Information forwarded to bug-gnu-emacs <at> gnu.org:
bug#63861; Package emacs. (Sat, 17 Jun 2023 05:40:01 GMT) Full text and rfc822 format available.

Message #113 received at 63861 <at> debbugs.gnu.org (full text, mbox):

From: Eli Zaretskii <eliz <at> gnu.org>
To: Stefan Monnier <monnier <at> iro.umontreal.ca>
Cc: 63861 <at> debbugs.gnu.org
Subject: Re: bug#63861: [PATCH] pp.el: New "pretty printing" code
Date: Sat, 17 Jun 2023 08:39:07 +0300
> From: Stefan Monnier <monnier <at> iro.umontreal.ca>
> Cc: 63861 <at> debbugs.gnu.org
> Date: Fri, 16 Jun 2023 14:26:54 -0400
> 
> +(defun pp-28 (beg &optional end)        ;FIXME: Better name?
> +  "Prettify the current region with printed representation of a Lisp object.
> +Uses the pretty-printing algorithm that was standard in Emacs≤29.
                                                           ^^^^^^^^
Please avoid non-ASCII characters in doc strings: they could produce
display problems on less-than-capable terminals.

> +@defun pp object-or-beg &optional stream-or-end
> +This function indents and fills the printed representation of an
> +object (typically representing ELisp code) to make it more readable
> +for humans.
> +
> +It accepts two calling conventions: if called with two integers
> +@var{beg} and @var{end}, it indents and fills the corresponding
> +region, presumably containing the printed representation of one or
> +more objects, otherwise it takes a @var{object} and an optional
> +@var{stream}, and prints @var{object} like @code{prin1}, but does it
> +in a prettier way.

This text references arguments like @var{object} that are named
differently in the @defun line.




Information forwarded to bug-gnu-emacs <at> gnu.org:
bug#63861; Package emacs. (Sat, 17 Jun 2023 16:15:01 GMT) Full text and rfc822 format available.

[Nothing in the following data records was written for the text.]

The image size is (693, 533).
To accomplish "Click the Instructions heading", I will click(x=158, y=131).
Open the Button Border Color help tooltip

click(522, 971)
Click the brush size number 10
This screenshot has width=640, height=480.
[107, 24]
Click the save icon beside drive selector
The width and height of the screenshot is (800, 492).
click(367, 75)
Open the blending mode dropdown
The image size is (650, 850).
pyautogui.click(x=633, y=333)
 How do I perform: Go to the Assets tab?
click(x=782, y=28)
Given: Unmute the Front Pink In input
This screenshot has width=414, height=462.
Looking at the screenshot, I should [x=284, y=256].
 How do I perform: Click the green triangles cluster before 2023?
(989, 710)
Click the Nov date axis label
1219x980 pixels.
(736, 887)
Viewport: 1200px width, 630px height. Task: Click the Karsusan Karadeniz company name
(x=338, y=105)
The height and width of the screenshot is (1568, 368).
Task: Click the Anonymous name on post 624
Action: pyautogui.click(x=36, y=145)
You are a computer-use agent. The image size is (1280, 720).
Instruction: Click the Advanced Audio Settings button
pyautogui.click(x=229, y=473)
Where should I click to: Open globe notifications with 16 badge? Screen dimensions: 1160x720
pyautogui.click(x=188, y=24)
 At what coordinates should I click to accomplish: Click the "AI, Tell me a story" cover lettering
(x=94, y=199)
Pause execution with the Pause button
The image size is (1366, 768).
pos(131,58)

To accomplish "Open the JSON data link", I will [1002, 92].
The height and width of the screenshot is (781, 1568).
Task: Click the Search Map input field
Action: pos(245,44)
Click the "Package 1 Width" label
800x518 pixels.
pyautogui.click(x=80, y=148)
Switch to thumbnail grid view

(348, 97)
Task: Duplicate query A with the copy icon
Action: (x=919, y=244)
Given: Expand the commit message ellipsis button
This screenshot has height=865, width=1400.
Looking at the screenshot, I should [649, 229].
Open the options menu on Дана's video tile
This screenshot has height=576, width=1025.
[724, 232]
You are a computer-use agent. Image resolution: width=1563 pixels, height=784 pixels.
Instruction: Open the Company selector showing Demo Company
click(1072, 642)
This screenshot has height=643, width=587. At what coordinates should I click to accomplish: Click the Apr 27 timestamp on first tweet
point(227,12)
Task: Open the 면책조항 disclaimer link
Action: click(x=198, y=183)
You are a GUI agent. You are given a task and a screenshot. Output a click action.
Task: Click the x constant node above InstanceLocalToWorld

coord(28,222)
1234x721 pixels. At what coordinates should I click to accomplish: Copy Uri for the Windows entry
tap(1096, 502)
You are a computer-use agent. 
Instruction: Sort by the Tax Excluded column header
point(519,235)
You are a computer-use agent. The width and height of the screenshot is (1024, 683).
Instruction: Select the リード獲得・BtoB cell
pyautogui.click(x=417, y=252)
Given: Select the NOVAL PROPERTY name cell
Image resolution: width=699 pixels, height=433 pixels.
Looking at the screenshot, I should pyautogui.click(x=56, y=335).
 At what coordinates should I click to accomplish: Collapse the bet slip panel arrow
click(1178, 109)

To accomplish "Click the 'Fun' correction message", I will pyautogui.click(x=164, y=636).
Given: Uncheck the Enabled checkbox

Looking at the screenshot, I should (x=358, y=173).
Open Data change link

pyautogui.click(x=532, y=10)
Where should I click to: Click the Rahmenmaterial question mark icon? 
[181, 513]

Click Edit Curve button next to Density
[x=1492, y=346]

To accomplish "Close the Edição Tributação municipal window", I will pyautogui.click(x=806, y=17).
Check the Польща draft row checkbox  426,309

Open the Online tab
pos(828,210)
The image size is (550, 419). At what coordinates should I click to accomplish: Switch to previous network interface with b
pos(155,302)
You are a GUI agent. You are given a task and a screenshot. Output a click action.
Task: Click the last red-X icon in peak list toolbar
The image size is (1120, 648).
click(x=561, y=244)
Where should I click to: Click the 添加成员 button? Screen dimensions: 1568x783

Message #116 received at 63861 <at> debbugs.gnu.org (full text, mbox):

From: Stefan Monnier <monnier <at> iro.umontreal.ca>
To: Eli Zaretskii <eliz <at> gnu.org>
Cc: 63861 <at> debbugs.gnu.org
Subject: Re: bug#63861: [PATCH] pp.el: New "pretty printing" code
Date: Sat, 17 Jun 2023 12:13:54 -0400
>> From: Stefan Monnier <monnier <at> iro.umontreal.ca>
>> Cc: 63861 <at> debbugs.gnu.org
>> Date: Fri, 16 Jun 2023 14:26:54 -0400
>> 
>> +(defun pp-28 (beg &optional end)        ;FIXME: Better name?
>> +  "Prettify the current region with printed representation of a Lisp object.
>> +Uses the pretty-printing algorithm that was standard in Emacs≤29.
>                                                            ^^^^^^^^
> Please avoid non-ASCII characters in doc strings: they could produce
> display problems on less-than-capable terminals.

OK

>> +@defun pp object-or-beg &optional stream-or-end
>> +This function indents and fills the printed representation of an
>> +object (typically representing ELisp code) to make it more readable
>> +for humans.
>> +
>> +It accepts two calling conventions: if called with two integers
>> +@var{beg} and @var{end}, it indents and fills the corresponding
>> +region, presumably containing the printed representation of one or
>> +more objects, otherwise it takes a @var{object} and an optional
>> +@var{stream}, and prints @var{object} like @code{prin1}, but does it
>> +in a prettier way.
>
> This text references arguments like @var{object} that are named
> differently in the @defun line.

Indeed.  Assuming you understood what I meant to say, do you have
a recommendation of how to write it?

Or maybe, I should leave `pp` alone and add a new `pp-region`
function instead instead of combining two different calling conventions
on a single function?  The reason I've done that is because it was
difficult to avoid doing it for the "backend functions" (those that can
be put on `pp-default-function`), but admittedly, that doesn't have to
carry over to `pp`.


        Stefan





Information forwarded to bug-gnu-emacs <at> gnu.org:
bug#63861; Package emacs. (Sat, 17 Jun 2023 16:43:02 GMT) Full text and rfc822 format available.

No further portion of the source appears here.